Wednesday, April 22, 2020

Getting Straight (1970)

Part of the cycle of campus unrest films of the early 1970s, Getting Straight stars Elliot Gould as a seasoned and idealistic graduate student clashing with the Establishment every waking moment of his life. Despite some dated elements, a compelling portrait is presented of an American campus during a time when institutions were under the microscope. 

Gould is an icon of American film during the 1970s. Always irreverent but with a growing sense of malaise as the decade progressed, his filmography is a narrative in itself. Here Gould's in full rebel mode, playing a character not toofar from Trapper John he made famous in 1970 in MASH. Harry's at heart a reformer and wants to be a teacher, but not one who's going to go through the motions each year, preparing young people for a staid middle class existence. 

As a graduate student he's assigned to teach remedial classes on grammar, and he manages to connect with his students. More teaching scenes would've humanized him even more. The film is filled with so much manic activity outside the classroom. First of all, Harry's no saint, a bit of a blowhard himself. Sometimes he's the entitled white guy explaining to an African-American man where he's wrong on civil rights, or the emotional abuse he dishes on his girlfriend Jan (Candice Bergen) for not being as hip as him, and insulting her desire to marry and have a family as, you guessed it, so middle class.

In a way it's refreshing to have a teacher protagonist who's more of an anti-hero. So many films build up dedicated teachers as saints doing a thankless job. Or the opposite approach, a teacher is a horrible person and resents not being more successful so they like to destroy any student they see as having promise, thinking Whiplash. Educators are flawed human beings like everyone else and that's the portrait we have in Getting Straight.

Harry's clashes with the establishment are the most compelling scenes. University administrators and academic department view students as statistics they are mandated by the state to educate. Classrooms and the grading systems are more alienating than inspiring, and that is what Harry is fighting against. Academics don't come off well in the film, even over the top at times. During his Masters oral exam, one professor tries to humiliate Harry over a provocative interpretation of The Great Gatsby. I'm sure some of this still goes one, I once had a prof rake me over the coals because he was having a bad day.

His interactions with undergraduates also shed light on the era. Most of them are there to party and take advantage of their freedom. Some want to avoid being sent to Vietnam, while others want to take advantage of the opportunities presented by a state school. In the backdrop are protests against the war, almost foreshadowing the massacre at Kent. St that same year. There are petitions to legalize marijuana and for a less culturally biased curriculum - young people pushing the institutions for change. 

While Getting Straight has some dated qualities, many of the issues raised are still being fought over. We're still having a discussion on the value of going to college: an enriching experience that produce mindful citizens or a factory to churn out corporate professionals? The cost of college and role of the state are also issues in the background. Who should pay? How should teachers be compensated? 

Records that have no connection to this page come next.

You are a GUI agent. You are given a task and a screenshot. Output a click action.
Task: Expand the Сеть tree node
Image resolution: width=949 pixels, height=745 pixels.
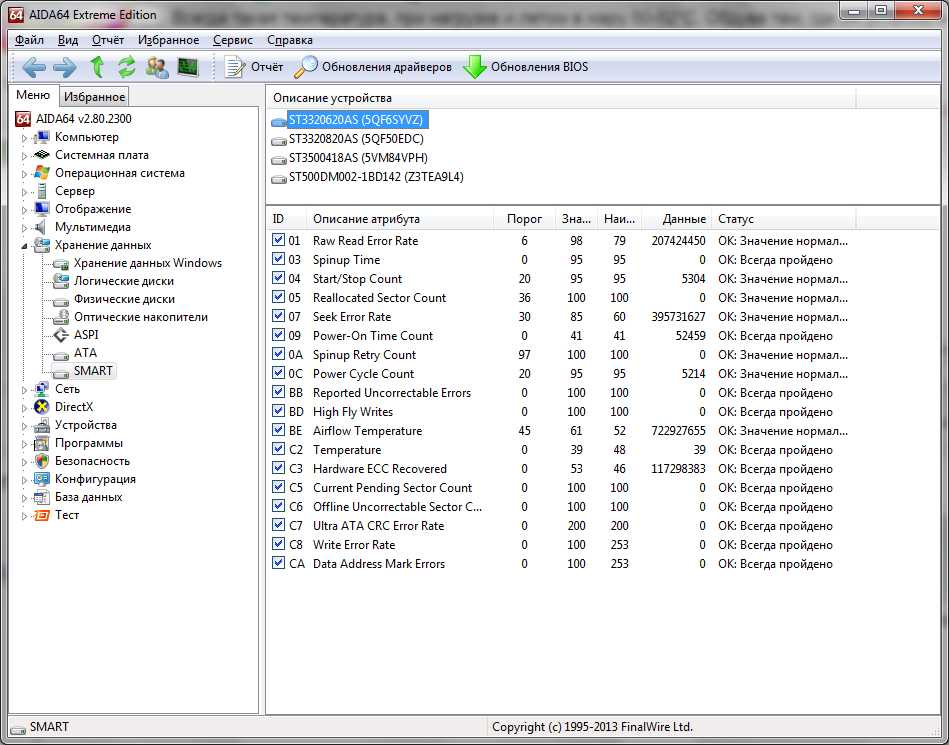25,389
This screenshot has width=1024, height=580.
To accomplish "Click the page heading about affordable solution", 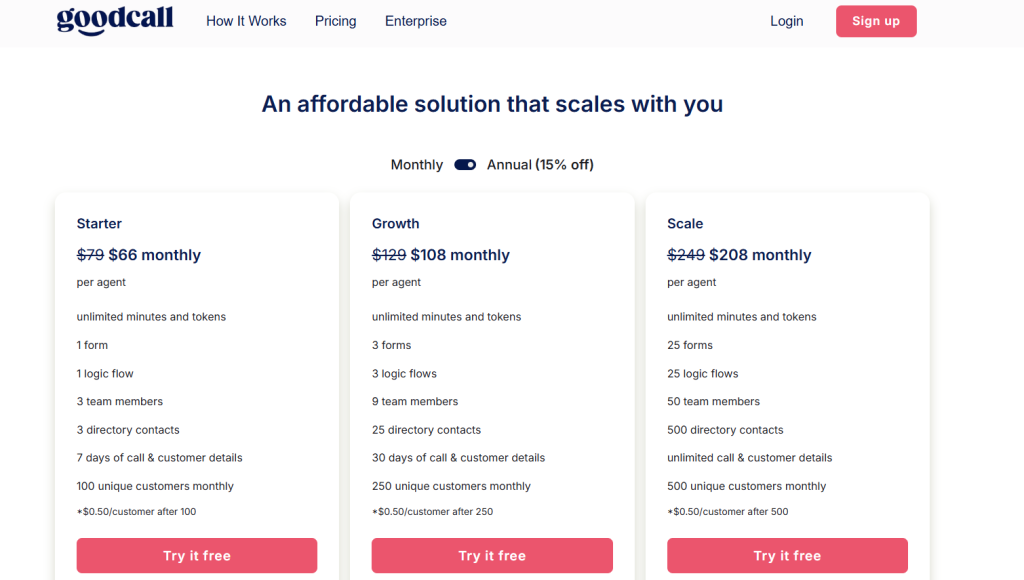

Everything was more heightened during this era, every issue is a battleground between the forces of change and reaction. That's not unlike today either. There's no existential threat young people face on the level of the Vietnam War. I don't want to speak for what young people of the moment are anxious about, but it's not being sent to foreign land to kill people. But Getting Straight does capture the disconnect going on at the current moment, older people will always grumble when young people start to get outspoken, when old ways of doing things are questioned - the film nails that sentiment. 

Richard Rush directed the film, a veteran of AIP films Hell's Angels on Wheels and Psyche-Out, he would go on to make one of my favorites The Stuntman. There's a lot camera movement, creating a sense of everything always being in motion and moving forward. Getting Straight is a minor classic in its direct engagement with the era from which it was made.